My Vegan History

My name is Kali.  I'm twenty-two, a maths student, and relatively new to veganism.

My Ridiculous Sunhat says hello.
I first tried veganism at sixteen, and it went disastrously.  I couldn't cook, didn't buy food, and didn't have regular access to google.  I had no idea what I was doing, and no support.

At twenty-one, I started dating a vegetarian, David.  Vegetarianism isn't something that's ever appealed to me, as I find it hard to see what good it does when the atrocities associated with, for example, dairy farming, are still going on.  Still, being around him made me a lot more aware of what I was eating, and brought back all those feelings that made me try veganism at sixteen.  But, I was frightened.  I thought it would be difficult; I didn't think I had enough willpower.  It scared me, the idea of saying "I'll never eat that again".

After viewing this video, in July of 2010, I decided to be a vegetarian most of the time, unless we went to an expensive restaurant, in which case, I would order what I liked.  We never actually did that, so I ended up being a vegetarian full-time, except for one lapse on my birthday, in August.

I still felt that being vegetarian wasn't enough, and, finding it a lot easier than I expected, I decided to try veganism.  Not forever - just one year.  2011.  I persuaded David to join me in this project, although we broke up very shortly after starting, and I have no idea how he's getting on, if he is at all.

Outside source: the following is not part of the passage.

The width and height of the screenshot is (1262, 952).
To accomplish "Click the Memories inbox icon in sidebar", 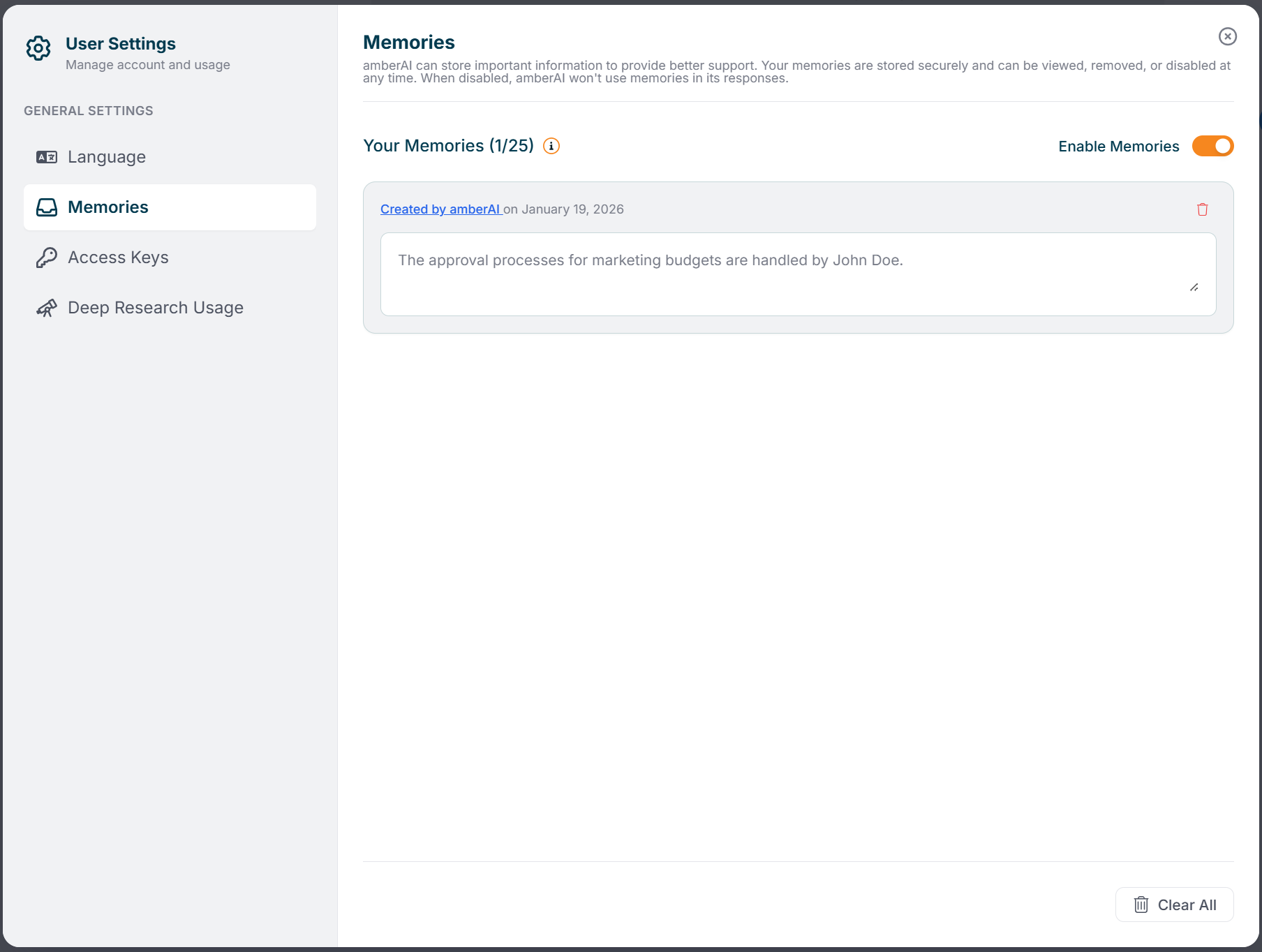I will tap(47, 207).
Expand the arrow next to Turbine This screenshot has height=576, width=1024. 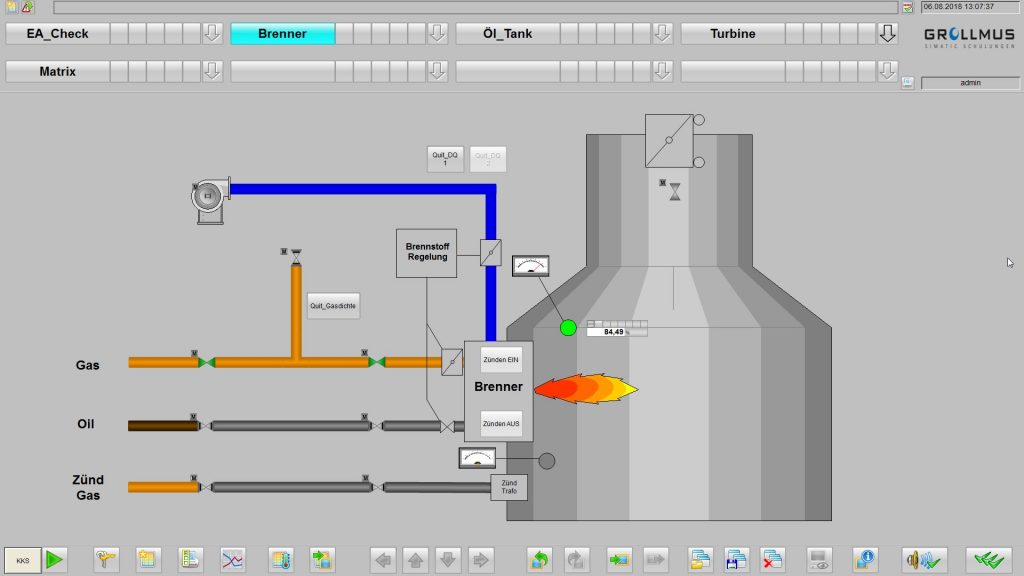pyautogui.click(x=887, y=34)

I started in September, by eating vegan for three days every week.  I was raised on chips (fries), and only started trying to eat vegetables regularly at this point.  I used to find that most vegetables made me gag, and were difficult to force down, but, after trying them some 15-30 times, I found that my tastebuds would stop whining about it and just went with it.  Some things took a bit longer, and I was physically sick once or twice, but, eventually, it became easier to eat vegetables regularly.

Anyway, this unfamiliarity made it tricky to find vegan recipes at first, so I started in this manner so that I could make it a bit easier on myself.  I could push myself to be vegan, and find new recipes for an entire day at a time, then have a day off.  I also made a rule about not trying out any new recipes that weren't vegan, so as not to tempt myself with delicious meals made with animal products.

In October, I added another day, and ate vegan four days a week.  Five in November, six in December, and 24/7 in January.  I also started posting here, and watching more videos and reading more articles concerning animal products.

I found November to be the most painful month.  Then, I was going for long stretches solely eating as a vegan.  I found that the cravings for cheese really kicked in here.  I also found my mind doing odd things; meat would go from being absolutely disgusting, to abstract, to appetising, and back again.

Once I got through this stage, which lasted for a month or so, life became much easier.  Once I stopped craving cheese, the hard part was over.

I last ate cheese on New Year's Eve, more as a last hurrah than because I wanted it.  I didn't enjoy it all that much, and I didn't regret my decision not to eat it again.

I last ate egg in the early days of January.  I ate onion rings without checking the ingredients until afterwards, when I found that the batter contained egg.  Most onion rings don't, so I hadn't thought to check.  I also started seeing Anthony around this time.  He's an omnivore who isn't threatened by the idea of eating or cooking vegan, though he was at first sceptical about how enjoyable vegan food could be.  He was also a bit disappointed about my lack of appreciation for his chicken, paprika, and mozzarella sandwich.

I last ate a non-vegetarian item on the 4th of April.  Again, I failed to read an ingredients list correctly.  It was an iced Hello Kitty biscuit, and while I checked the allergens for eggs and milk, I missed the bit of the ingredients list that said 'beef gelatin'.  I simply didn't expect to have to look for it in a biscuit (cookie).

Now I eat vegetables easily, even ones which previously made me sick.  I enjoy making vegan recipes - I find that I need more creativity, and have more fun than I did before.  I also have more options, not less, now I've done away with the fussiness.

All in all, veganism is working out for me.  I'm still taking it in baby steps, one day at a time, but every day, I get more and more comfortable with my diet.